I am really hoping for tolerable weather to make a rig/tuna trip Thurs night. In looking at Hilton's to get an idea on blue water location I notice a rig listed as Ocean Confidence that is approx 16 miles due south of Petronius. I am not familiar with this rig? Anybody know if it goes by another name or have any knowledge about it? Maybe it's a drill ship?

Thanks


----------



## sail7seas (Oct 2, 2007)

here is a link to some info on it if this is it. semisub rig

http://www.diamondoffshore.com/ourFleet/rigs_confidence.php


----------



## soon to be Capt.

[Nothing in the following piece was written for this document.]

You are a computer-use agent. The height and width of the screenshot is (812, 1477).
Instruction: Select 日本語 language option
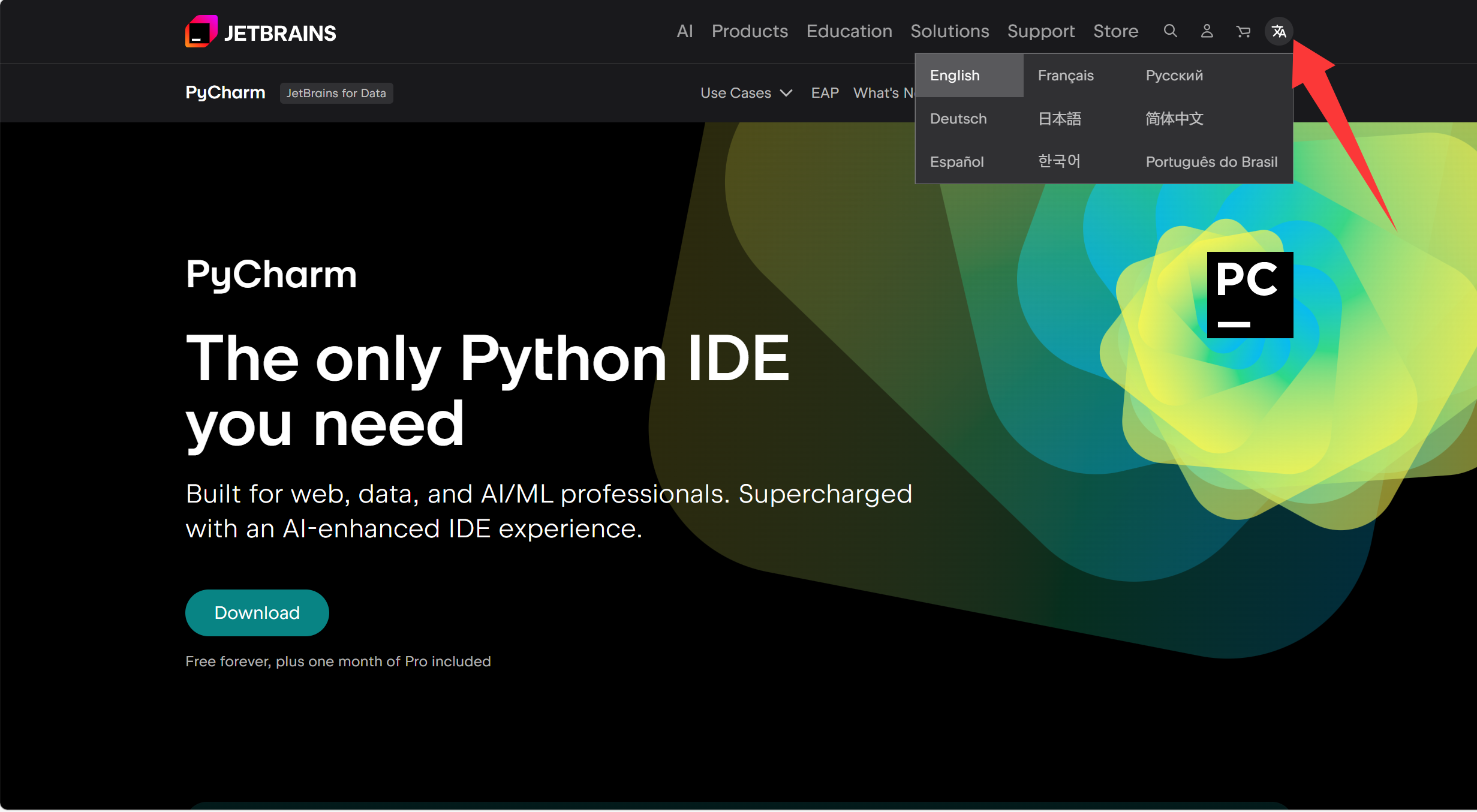1060,119
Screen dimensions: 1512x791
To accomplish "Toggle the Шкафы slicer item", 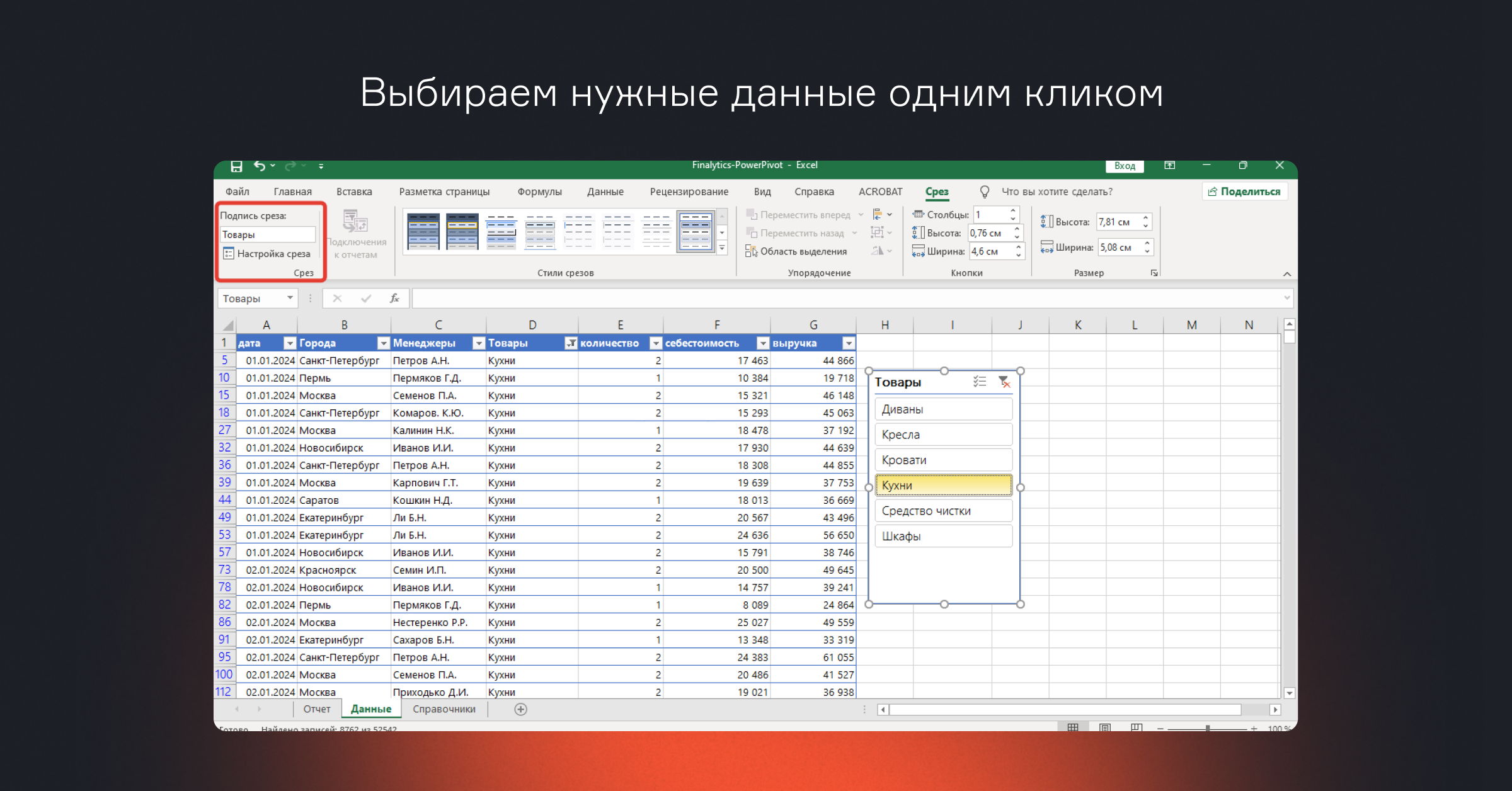I will tap(943, 537).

Dave (Jun 19, 2009)

Ocean Confidence is 1.5 miles east of Thunderhawk, its about five miles from Thunderhorse. It is a MODU and will be going to Desoto Canyon soon.


----------



## soon to be Capt. Dave (Jun 19, 2009)

Sorry, I am wrong, Confidence already moved to Desoto 4


----------



## MSViking (Oct 11, 2007)

Well dang it! Hilton's shows it right in nice blue water! Oh well I guess I will have to find another one to gamble on, weather is looking better!


----------



## soon to be Capt. Dave (Jun 19, 2009)

I dont know how often hiltons updates, but I do know confidence moved within the past 10 days.</p>


----------



## Tom Hilton (Oct 4, 2007)

*MSYellowfin,

You can have confidence that the Confidence is situated where Hilton's shows it to be - 16+ NM south of Petronius.

If you go to "Floaters" you will see that we updated the floater info on the 15th - the Confidence arrived on location on the 12th. It is sitting on a color change, and is likely to move next month when it goes to ATP Oil and Gas for 60 days.

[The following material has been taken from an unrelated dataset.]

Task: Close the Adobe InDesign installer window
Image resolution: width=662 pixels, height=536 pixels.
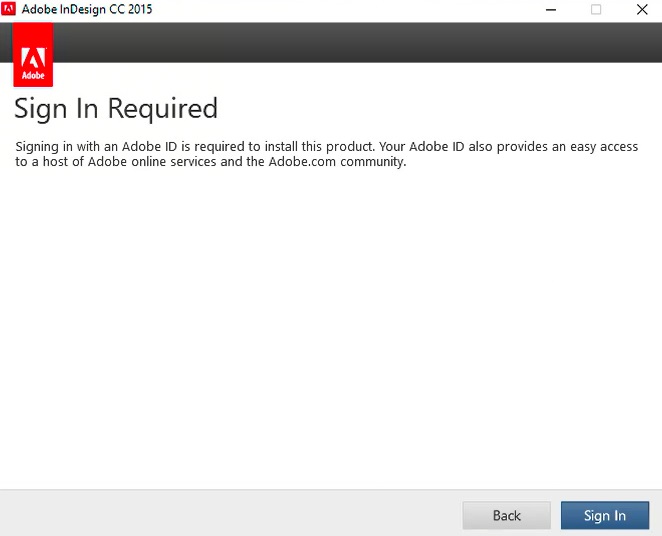Action: pyautogui.click(x=641, y=9)
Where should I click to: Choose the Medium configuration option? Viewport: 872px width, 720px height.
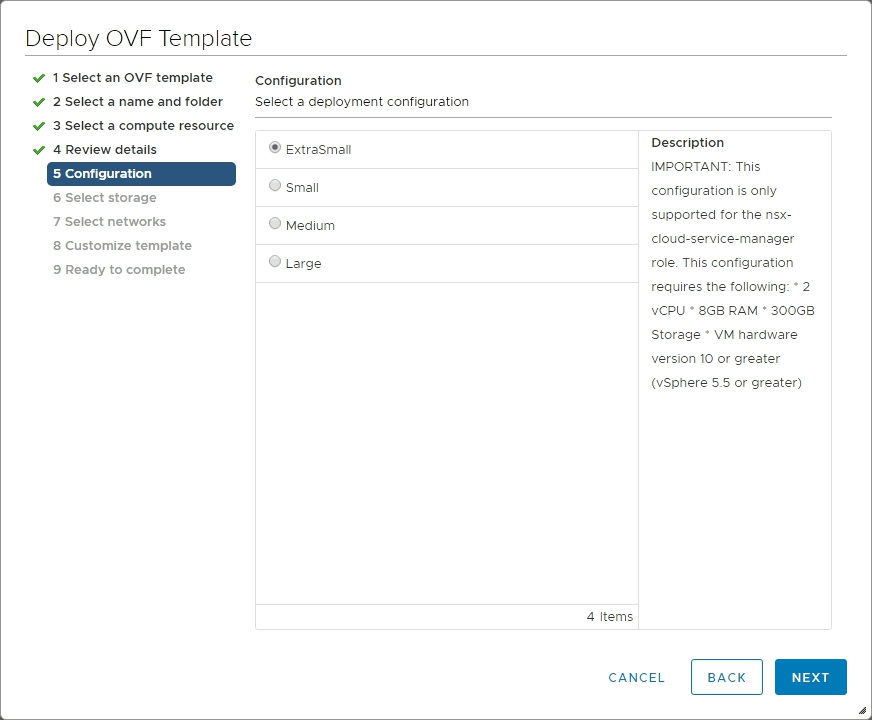(275, 225)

Please feel free to contact me if you have any questions or issues and I will do my best to help.

Tom Hilton
713 530-2267
[email protected]


RIGNAME -**RIGTYPE - LAT, LONG - BLOCK LOCATION - ARRIVAL -**DEPTH - STATUS - FUTURE PLANS*</p>


*Ocean Confidence *- Semisubmersible - 2857.400 8744.700 - DeSoto Canyon Blk 4 #1 - 04/12/2010 - 5,823' - Drilling - Next to ATP Oil & Gas for 60 days in 05/2010.</p>


----------



## MSViking (Oct 11, 2007)

Tom: Love your Hilton's! Thanks for the response and confirmation. Weather permitting I am heading that direction Thurs PM and will take a look at it. I wonder if it's short time onsite will affect what tuna might or might not be there? One way to find out!

Thanks again, Kudo's to your product and your response

MSyellowfin / Robert


----------



## Tom Hilton (Oct 4, 2007)

Hey guys,

Please avoid the area around the Deepwater Horizon which is WSW of the Confidence - it had an explosion, is on fire, and may sink today.

Prayers sent.

Tom


----------



## Ultralite (Oct 1, 2007)

> *Tom Hilton (21/04/2010)*Hey guys,
> 
> Please avoid the area around the Deepwater Horizon which is WSW of the Confidence - it had an explosion, is on fire, and may sink today.
> 
> ...


Amen:angel

looking forward to your report msy...


----------



## Heller High Water (Nov 1, 2007)

I hear you about new rigs and how well they produce. Last winter we hit up the Ocean Americas about 2 days after they moved and anchored it. It produced and did so with flying colors. I would definitely try a new rig if I see one out there, any new disturbance will bring the fish in. You have to wonder if the sound of the explosion on the other rig, brought fish in. Good luck and cant wait to hear a report from the new boat.


----------